For Jesus to have saved us he did not become like us, he became us. What if we do not need to become like any other human, but openly realize that we are created every human we meet?
Thus, there is no need for anyone to become like us to become one of us as Seventh-day Adventists. Everyone is already us in every meaningful way. What if to become a Seventh-day Adventist is not to become something different, but rather is to become more aware of being every person we meet?
After all, the Three Angels of Rev 14 is a universal message in which “every nation, and kindred, and tongue, and people” come to understand the everlasting gospel and until them we have all been confused by Babylon which has “made all nations drink of the wine of the wrath of her fornication.”
Many thanks again, Jason, for bringing such hope to us all, here, today.
Paul in 2 Timothy 3.
10. But you have carefully followed my doctrine, manner of life, purpose, faith,
longsuffering, love, perseverance.
14. But you must continue in the things which you have learned and been
assured of, knowing from whom you have learned them.
4:2. Preach the word! Be ready in season and out of season. Convince,
rebuke, exhort with all longsuffering and teaching.
Christology was 1st taught in broadcast methods to the Gentiles by Paul.
It was ONLY later that he wrote it down in his letters to his church friends.
However, I understand that the book of James was actually 1st. and he
was 1st to record words of Jesus.
Did the apostle Paul “refrain from speaking about” the longstanding biblical practice of circumcision - even though some in the church were insisting that it be required. Not at all. Instead, he preached that those persons must stand down so that the gospel might be preached to all. So it is with women’s ordination. Where there is injustice, we must speak out and practice what we preach so that the justice of God might shine forth and the gospel be proclaimed in those regions where equality is a fundamental value. This is necessary so that we might have an opportunity to sit with the people in these regions and share the gospel.
Paul was NOT preaching against circumcision, but against the salfivic value ascribed to it.

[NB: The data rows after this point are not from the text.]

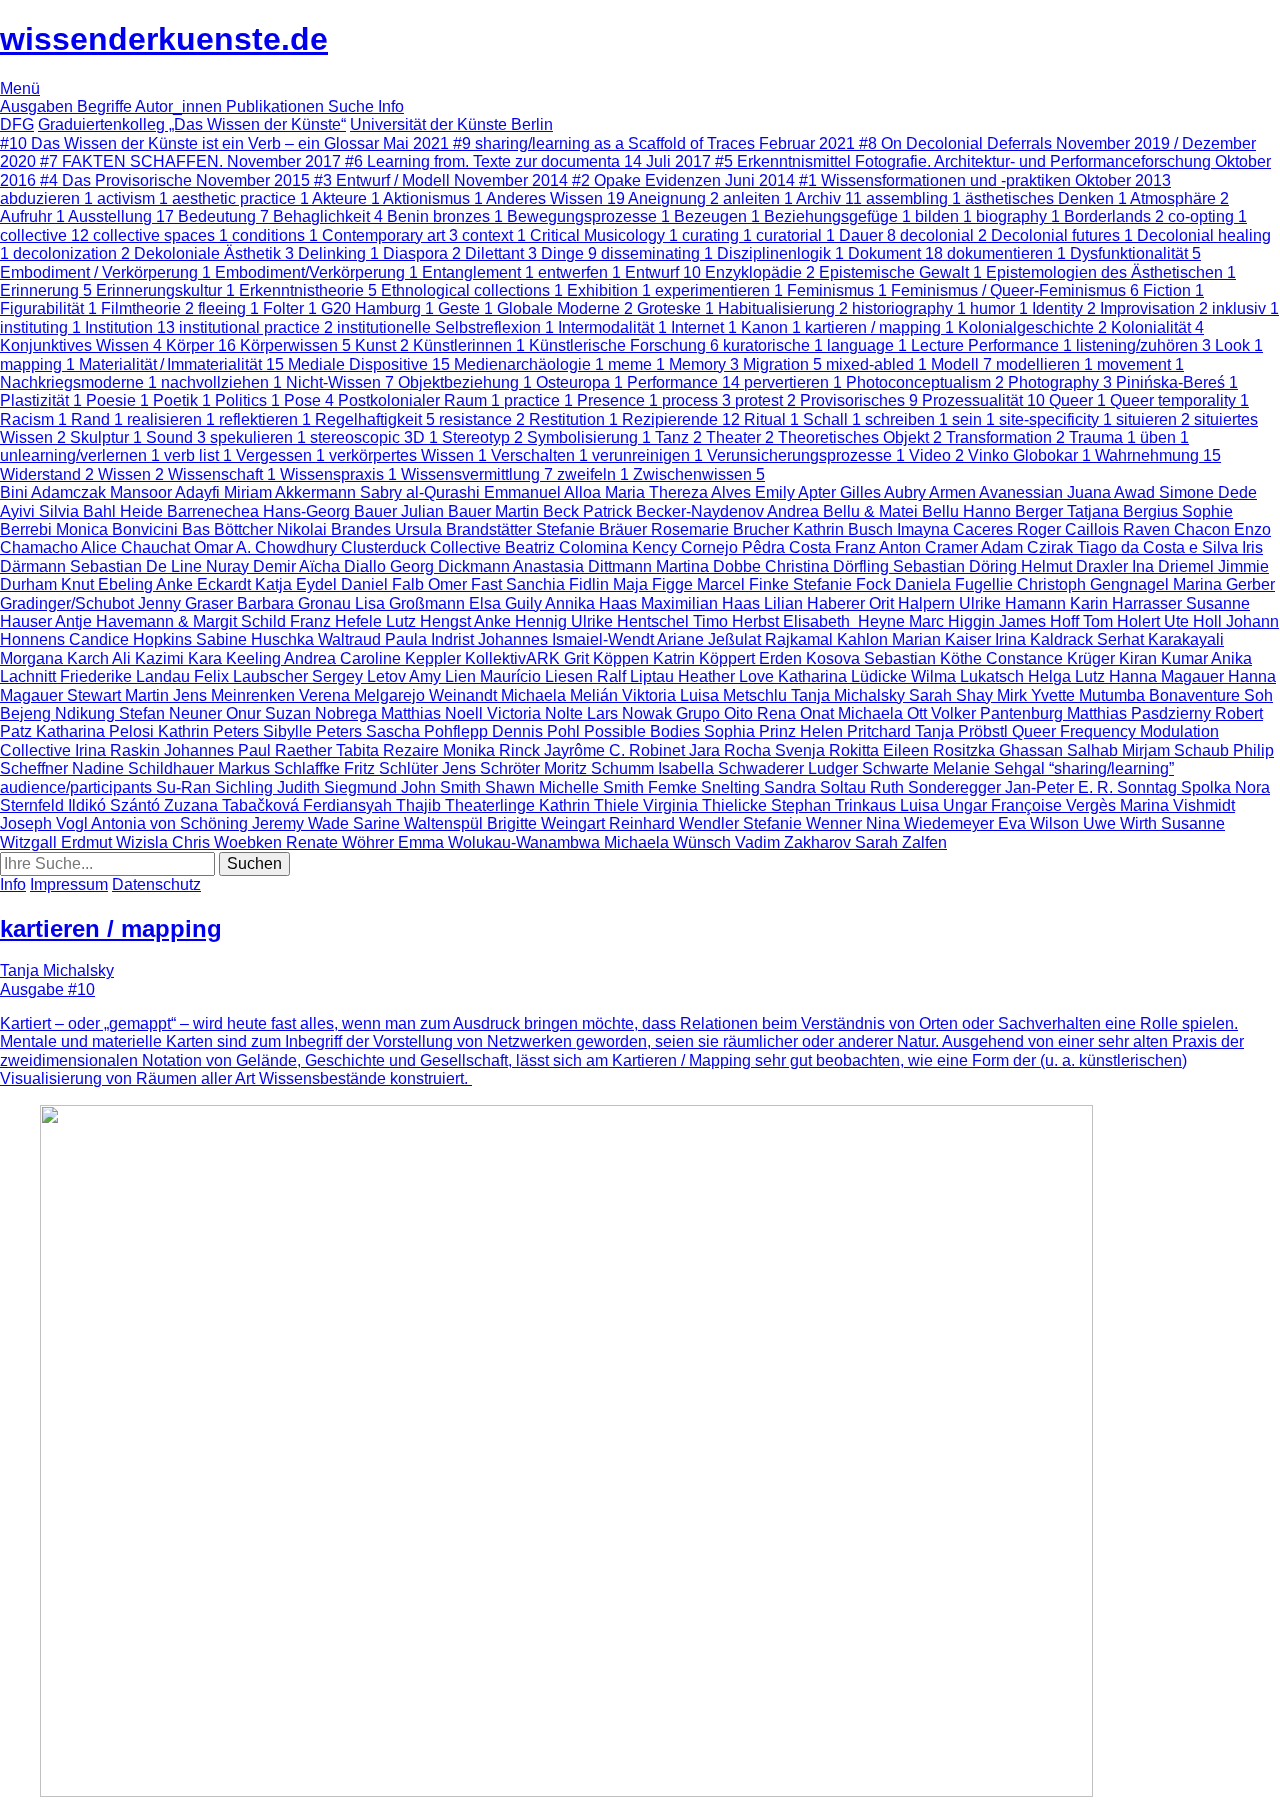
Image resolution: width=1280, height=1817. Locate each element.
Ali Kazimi (150, 658)
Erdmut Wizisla (116, 842)
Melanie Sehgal (991, 768)
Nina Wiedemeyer (932, 823)
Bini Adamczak (55, 492)
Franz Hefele (338, 621)
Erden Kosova (811, 658)
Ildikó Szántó (116, 805)
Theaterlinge (492, 805)
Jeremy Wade (302, 823)
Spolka (1208, 787)
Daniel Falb (384, 584)
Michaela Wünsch (669, 842)
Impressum (69, 884)
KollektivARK (514, 658)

He himself said, “Was anyone called while circumcised? Let him not become uncircumcised. Was anyone called while uncircumcised? Let him not be circumcised. Circumcision is nothing and uncircumcision is nothing, but keeping the commandments of God is what matters.” 1 Cor. 7:18-19
This is that same Paul who advised Timothy, “I desire therefore that the men pray everywhere, lifting up holy hands, without wrath and doubting; in like manner also, that the women adorn themselves in modest apparel, with propriety and moderation, not with braided hair or gold or pearls or costly clothing, but, which is proper for women professing godliness, with good works.” 1 Tim. 2:8-15. Read the whole passage.
Thank you, Steven, for providing the interesting annotations!
2 Timothy 4:1-2 resonates with J.B. Phillips’ version: "I urge you, Timothy, as we live in the sight of God and of Christ Jesus (whose coming in power will judge the living and the dead), to preach the Word of God. Never lose your sense of urgency, in season or out of season. Prove, correct, and encourage, using the utmost patience in your teaching."
Please clarify your reference to the Book of James. Several chronologies place James circa 55-60, being later than Paul’s earlier letters written circa 45-50.
James info came from a simulcast study of the Book of James during the weeks of Lent
from the Episcopal Cathedral in Atlanta several years ago.
All the Episcopal churches in the Atlanta Diocese were able to watch it at the same time.
Broadcast one evening a week.
Too bad SDA churches don’t do that [simulcast Book Study]. once or twice a year.